Les agents de trois institutions publiques à savoir : l'Office national des produits agricoles (Onapac), l'Office des routes (OR) et la prison centrale de Munzenze de Goma (Nord-Kivu) ont observé, le lundi 21 octobre 2019, un mouvement de grève. Ils réclament entre autres, le non-paiement de salaire et des primes. Ces agents dénoncent également la megestion dans leurs institutions respectives.

C'est un lundi mouvementé à Goma, chef-lieu de la province du Nord-Kivu. Les groupes syndicaux de l'Onapac, de l'OR et de la prison centrale de Munzenze revendiquent les meilleures conditions de travail dans ces établissements de l'État. Ils appellent tous à la démission de leurs équipes respectives de gestion.

« C'est paradoxal parce qu'il y a quand même des recettes qui rentrent dans l'entreprise mais, nous ne comprenons pas pourquoi l'équipe de gestion ne nous paye pas. Lors de la célébration de la journée du café, le 1er octobre dernier, le représentant des cultivateurs avait confirmé que l'Onapac produit des recettes mais, nous nous étonnons qu'on ne soit pas payé », s'est exclamé Maneno José, agent à l'Onapac-Goma rencontré devant l'enclos de cet office public.

De son côté, le représentant des retraités de l'Onapac-Goma, Kulemba Nsomo a exprimé sa désolation de voir les retraités de 2012 ne pas bénéficier de décompte final jusqu'à ce jour, alors qu'ils ont servi le pays, déplore-t-il.

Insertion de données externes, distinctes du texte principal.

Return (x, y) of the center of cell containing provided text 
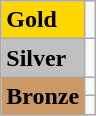
Bronze (43, 96)
Gold (43, 20)
Silver (43, 58)
Return (x, y) of the center of cell containing provided text 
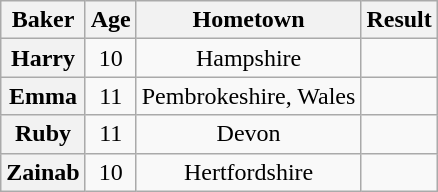
Hometown (248, 20)
Hertfordshire (248, 172)
Ruby (43, 134)
Result (399, 20)
Harry (43, 58)
Baker (43, 20)
Zainab (43, 172)
Pembrokeshire, Wales (248, 96)
Age (110, 20)
Devon (248, 134)
Emma (43, 96)
Hampshire (248, 58)
Return the [x, y] coordinate for the center point of the cell that contains the specified text.  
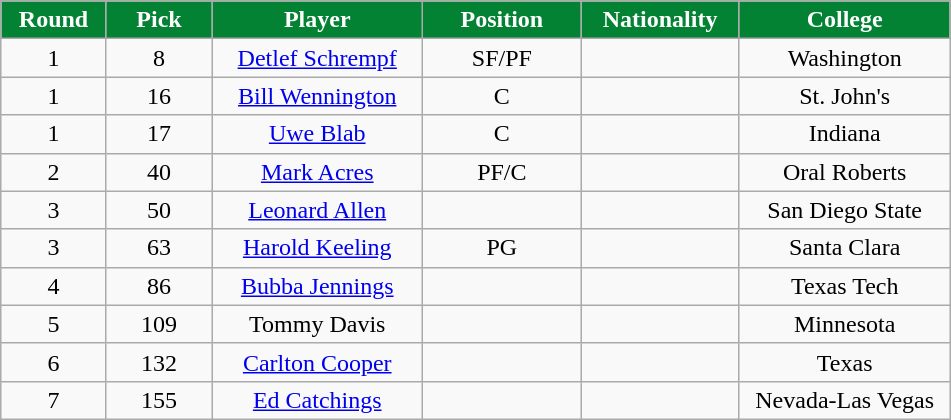
6 [54, 362]
7 [54, 400]
Bubba Jennings [318, 286]
Mark Acres [318, 172]
16 [158, 96]
Tommy Davis [318, 324]
Round [54, 20]
50 [158, 210]
Detlef Schrempf [318, 58]
63 [158, 248]
PG [502, 248]
155 [158, 400]
Bill Wennington [318, 96]
PF/C [502, 172]
Santa Clara [844, 248]
SF/PF [502, 58]
Texas [844, 362]
Nevada-Las Vegas [844, 400]
Oral Roberts [844, 172]
Leonard Allen [318, 210]
Minnesota [844, 324]
Harold Keeling [318, 248]
Nationality [660, 20]
132 [158, 362]
Position [502, 20]
4 [54, 286]
Ed Catchings [318, 400]
2 [54, 172]
Indiana [844, 134]
San Diego State [844, 210]
109 [158, 324]
86 [158, 286]
17 [158, 134]
Player [318, 20]
Carlton Cooper [318, 362]
Uwe Blab [318, 134]
Texas Tech [844, 286]
St. John's [844, 96]
5 [54, 324]
Washington [844, 58]
College [844, 20]
8 [158, 58]
40 [158, 172]
Pick [158, 20]
Locate the cell with the specified text and output its (X, Y) center coordinate. 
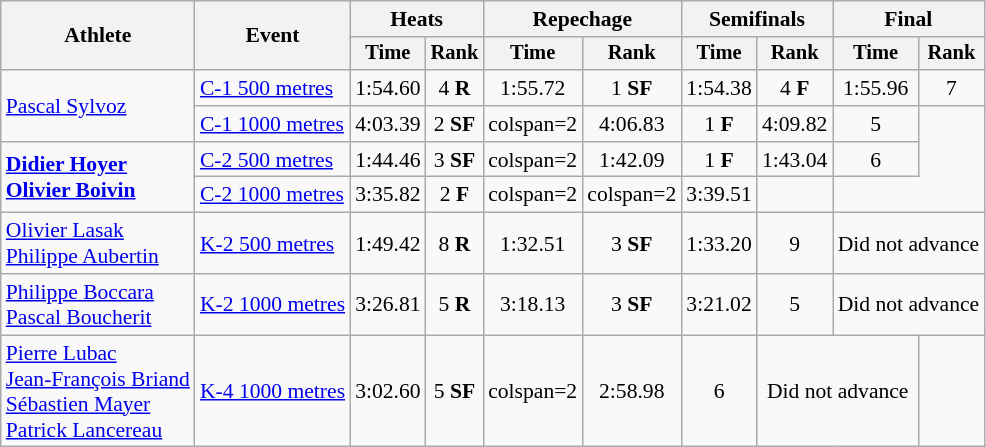
1 SF (632, 88)
C-1 500 metres (272, 88)
C-2 1000 metres (272, 195)
Philippe BoccaraPascal Boucherit (98, 304)
1:55.72 (532, 88)
Event (272, 36)
1:33.20 (718, 244)
Athlete (98, 36)
1:54.38 (718, 88)
Pascal Sylvoz (98, 106)
1:42.09 (632, 160)
Repechage (582, 19)
1:32.51 (532, 244)
8 R (455, 244)
3:39.51 (718, 195)
4 R (455, 88)
3:02.60 (388, 391)
Olivier LasakPhilippe Aubertin (98, 244)
1:43.04 (795, 160)
Final (909, 19)
2:58.98 (632, 391)
4 F (795, 88)
C-2 500 metres (272, 160)
5 R (455, 304)
1:54.60 (388, 88)
Semifinals (756, 19)
3:35.82 (388, 195)
Didier HoyerOlivier Boivin (98, 178)
C-1 1000 metres (272, 124)
K-4 1000 metres (272, 391)
3:26.81 (388, 304)
K-2 1000 metres (272, 304)
1:44.46 (388, 160)
Pierre LubacJean-François BriandSébastien MayerPatrick Lancereau (98, 391)
2 SF (455, 124)
Heats (416, 19)
9 (795, 244)
5 SF (455, 391)
4:06.83 (632, 124)
3:18.13 (532, 304)
1:49.42 (388, 244)
2 F (455, 195)
1:55.96 (876, 88)
7 (952, 88)
K-2 500 metres (272, 244)
3:21.02 (718, 304)
4:03.39 (388, 124)
4:09.82 (795, 124)
Search for the cell housing the specified text and yield its [x, y] center coordinate. 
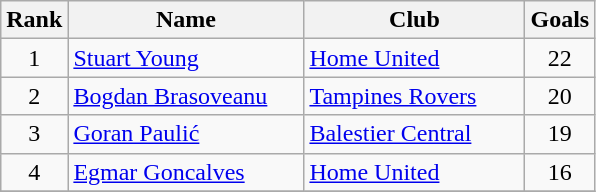
Balestier Central [414, 134]
Goals [560, 20]
16 [560, 172]
22 [560, 58]
Rank [34, 20]
Stuart Young [186, 58]
3 [34, 134]
Egmar Goncalves [186, 172]
4 [34, 172]
20 [560, 96]
Name [186, 20]
Club [414, 20]
Bogdan Brasoveanu [186, 96]
19 [560, 134]
Tampines Rovers [414, 96]
Goran Paulić [186, 134]
1 [34, 58]
2 [34, 96]
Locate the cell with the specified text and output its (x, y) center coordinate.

Ce retraité de troisième âge appelle l'État congolais à venir à leur secours.

La responsabilité du gouvernement central mise en cause

En outre, le directeur de l'Onapac-Goma, Joël Mbedi Mbuyu, reconnait les difficultés que rencontre son institution, estimant que cette situation nécessite l'intervention de l'administration centrale à Kinshasa. « Depuis le 20 février 2019, le ministère de l'Agriculture avait décidé de rabattre le tarif de prestation de service de l'Onapac-Goma de 3,5% à 2% pour le café. Alors que nos prévisions budgétaires de 2019 pour payer les arriérés de salaire étaient basées sur les 3,5%. Nous avons reçu le cahier de charges des syndicalistes et nous y travaillons pour des solutions utiles », a-t-il rassuré.

Cependant, Kofina Pangi, le directeur de provincial de l'Office des routes au Nord-Kivu voit derrière cette grève, une intention tribale qui animerait les agents de l'Office des Routes à Goma.

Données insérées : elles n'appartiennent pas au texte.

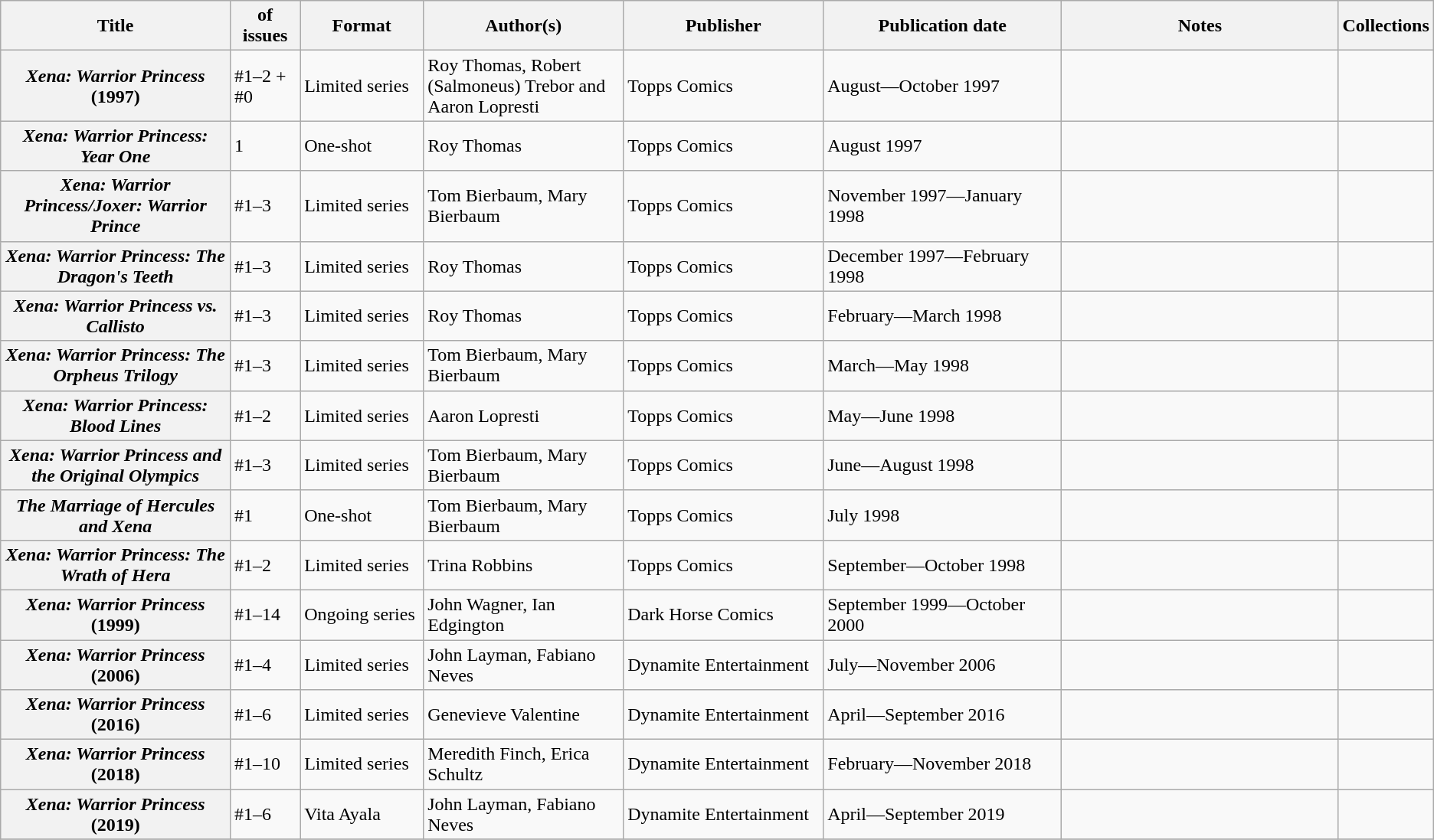
Xena: Warrior Princess (1997) (116, 86)
June—August 1998 (942, 466)
July 1998 (942, 515)
Format (362, 26)
April—September 2016 (942, 715)
August 1997 (942, 146)
Genevieve Valentine (524, 715)
Xena: Warrior Princess: Blood Lines (116, 415)
March—May 1998 (942, 366)
Xena: Warrior Princess/Joxer: Warrior Prince (116, 206)
Xena: Warrior Princess (2019) (116, 815)
#1–2 + #0 (265, 86)
Ongoing series (362, 614)
The Marriage of Hercules and Xena (116, 515)
Meredith Finch, Erica Schultz (524, 764)
December 1997—February 1998 (942, 267)
August—October 1997 (942, 86)
Publisher (723, 26)
Author(s) (524, 26)
Aaron Lopresti (524, 415)
Xena: Warrior Princess: Year One (116, 146)
Xena: Warrior Princess (2018) (116, 764)
September—October 1998 (942, 565)
1 (265, 146)
September 1999—October 2000 (942, 614)
John Wagner, Ian Edgington (524, 614)
April—September 2019 (942, 815)
Xena: Warrior Princess: The Orpheus Trilogy (116, 366)
#1–10 (265, 764)
Xena: Warrior Princess vs. Callisto (116, 316)
Dark Horse Comics (723, 614)
Xena: Warrior Princess: The Dragon's Teeth (116, 267)
July—November 2006 (942, 665)
Xena: Warrior Princess (2006) (116, 665)
#1–14 (265, 614)
Collections (1386, 26)
of issues (265, 26)
#1–4 (265, 665)
Vita Ayala (362, 815)
#1 (265, 515)
Xena: Warrior Princess: The Wrath of Hera (116, 565)
Publication date (942, 26)
Xena: Warrior Princess (2016) (116, 715)
Xena: Warrior Princess (1999) (116, 614)
Title (116, 26)
Roy Thomas, Robert (Salmoneus) Trebor and Aaron Lopresti (524, 86)
February—November 2018 (942, 764)
November 1997—January 1998 (942, 206)
Notes (1200, 26)
May—June 1998 (942, 415)
Xena: Warrior Princess and the Original Olympics (116, 466)
Trina Robbins (524, 565)
February—March 1998 (942, 316)
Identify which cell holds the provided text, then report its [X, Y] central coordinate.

« Nous sommes au moins 150 agents à l'Office des Routes ici à Goma. Mais seulement, sept agents sont dehors pour grever. Tout ceci c'est parce que depuis mon arrivée dans cette entreprise, j'ai démantelé le réseau du vol dans nos magasins. Kinshasa a fait retraiter le chef de centre qui coopérerait avec celle qui gère les magasins. Et ceux qui sont de la même tribu avec lui s'en prennent à moi, alors que c'est une décision de la Direction générale », précise Kofina Pangi qui se dit être confiant d'une solution dans les jours avenirs.

Par ailleurs, les agents administratifs qui sont des nouvelles unités au sein de la prison centrale de Goma dit « Munzenze », ont pris d'assaut les rues de Goma jusqu'au Gouvernorat de la province. Ils réclament quant à eux, une année et trois mois impayés de prime équivalant à 50.000 francs congolais promis par le Gouvernement provincial. Cette prime, selon ces employés de Munzenze, reste tout de même insignifiante, ne correspondant pas à leurs grades. Ils demandent l'implication du Gouvernement central.

Ces grévistes ont déposé un mémorandum au gouverneur de province à qui ils demandent de revoir leur situation sociale. Néanmoins, la responsabilité du pouvoir central est donc mise à l'épreuve face à tous ces mouvements de grève au Nord-Kivu.